In the past few days, I became aware of innovations at Amazon Web Services that show how AWS continues to lead the industry in cloud computing.

The first product offering is the addition of Identity Federation to AWS Identity and Access Management Services, which gives customers:

the ability for you to use your existing corporate identities to grant secure and direct access to AWS resources without creating a new AWS identity for those users. This capability enables you to programmatically request security credentials, with configurable expiration and permissions, that grant your corporate identities access to AWS APIs and resources controlled by your business.

The second offering, “AWS GovCloud,” offers:

a new AWS Region designed to allow U.S. government agencies and contractors to move more sensitive workloads into the cloud by addressing their specific regulatory and compliance requirements.

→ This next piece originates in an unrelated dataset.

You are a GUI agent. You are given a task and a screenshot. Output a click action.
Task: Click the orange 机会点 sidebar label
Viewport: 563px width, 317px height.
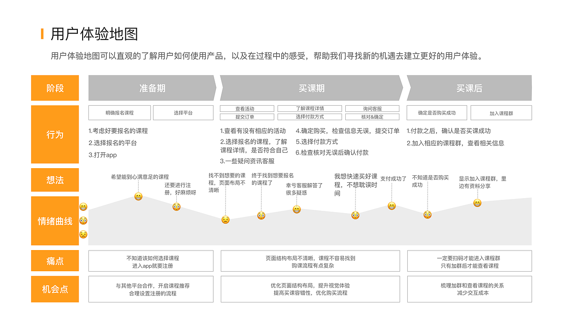pyautogui.click(x=55, y=289)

I find it intriguing that the same company that pioneered the industries of online book retailing and ebooks, is so innovative in cloud services and Identity Management.  Plus, I was able to order an new cordless drill from the comfort of my hotel room in San Mateo last night!  Thanks to Amazon and UPS, I think the drill will arrive Arizona before I do this week.

Stephen Wilson of The Lockstep Group in Sydney, Australia, is scheduled to present an interesting paper, Why Federated Identity is easier said than done, at the AusCERT2011 conference in May.  Based on the abstract, the complete paper should be really interesting.

Stephen states that despite,

“near universal acceptance of the idea of Federated Identity … higher risk services like banking, e-health and e-government have steadfastly resisted federation, maintaining their own identifiers and sovereign registration processes.”

He further asserts that lingering resistance to full adoption results from the fact that,

“Federated Identity is in fact a radical and deeply problematic departure from the way we do business.  … Thus the derided identity “silos” are a natural and inevitable consequence of how business rules are matched to particular contexts.”

Stephen’s final comment:

“If we focused on conserving context and replicating existing real world identities in non-replayable forms, most routine transactions could take place safely online, without the incalculable cost of re-engineering proven business arrangements.”

If Identity Federation really doesn’t match the way we do business, it will be interesting to see how Stephen expands on and clarifies that final statement in the full paper.